Still, there is need for a “thorough investigation” to find out whether there had been any “systemic lapse” in lending practices or if the creditors were taken for a ride by the company, said Satish Kantheti, head of the equity research division at Hyderabad-based brokerage house Zen Securities Ltd.
“There is some cause for discomfort, but I wouldn’t call it a systemic failure,” said Rajesh Chakrabarti, clinical associate professor of public policy and executive director of the Bharti Institute of Public Policy at the Indian School of Business, Mohali. “Banks should be a little more cautious.”
Banks typically try to figure out how volatile is the price of the collateral being pledged before approving a loan, said Chakrabarti.
He explained that banks in general are averse to lending against shares, and when it comes to real estate (as is the case with DCHL), they usually lend up to 60% of the property value. “So even if the price falls below 40%, they are safe,” Chakrabarti said.

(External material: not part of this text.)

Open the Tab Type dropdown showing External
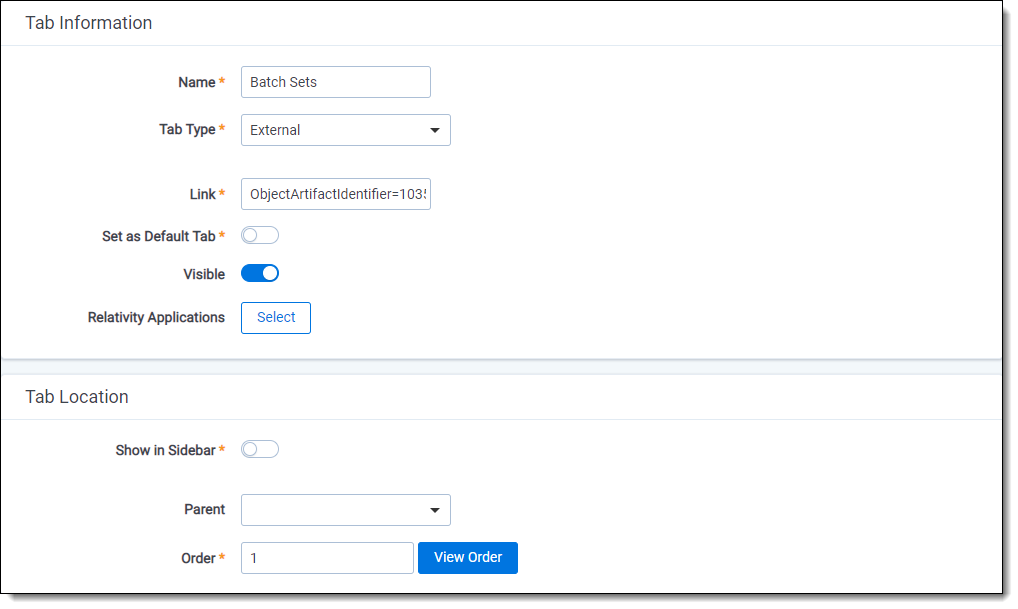pyautogui.click(x=345, y=130)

DCHL obtained loans from banks by mortgaging real estate in locations, including Hyderabad, Secunderabad, Visakhapatnam and Chennai.
A few lenders have invoked promoters’ shares pledged as collateral after they failed to repay loans, leading to the shareholding of the promoters—chairman Venkattram Reddy, vice-chairman T. Vinayak Ravi Reddy and managing director Iyer—falling from 73.83% as of June 2012 to 32.66% at the end of the December quarter.
The financially troubled publisher of Deccan Chronicle, Financial Chronicle and The Asian Age newspapers and the Telugu daily Andhra Bhoomi has been dragged to courts by various financial institutions such as IFCI Ltd, Jammu and Kashmir Bank Ltd, Axis Bank, ICICI Bank, Kotak Mahindra Bank, Yes Bank, Tata Capital Ltd, PVP Capital Ltd, National Pension System Trust, and Royal Sundaram Alliance Insurance Co. Ltd.
Besides these institutions, Hong Kong-based newsprint supplier Adonis Ltd and Chennai-based print trader Photon Infotech Pvt. Ltd have also moved the Andhra Pradesh high court demanding payment of arrears.
According to DCHL’s September quarter earnings statement, the firm had long-term borrowings of ₹ 147.20 crore and short-term borrowings amounting to ₹ 3,755.70 crore. Its total liabilities, both current and non-current, amounted to ₹ 4,207.54 crore.
The company posted a loss of ₹ 100.05 crore for the quarter ended 30 September; on a sequential basis, DCHL narrowed its loss from ₹ 166.24 crore in the June quarter.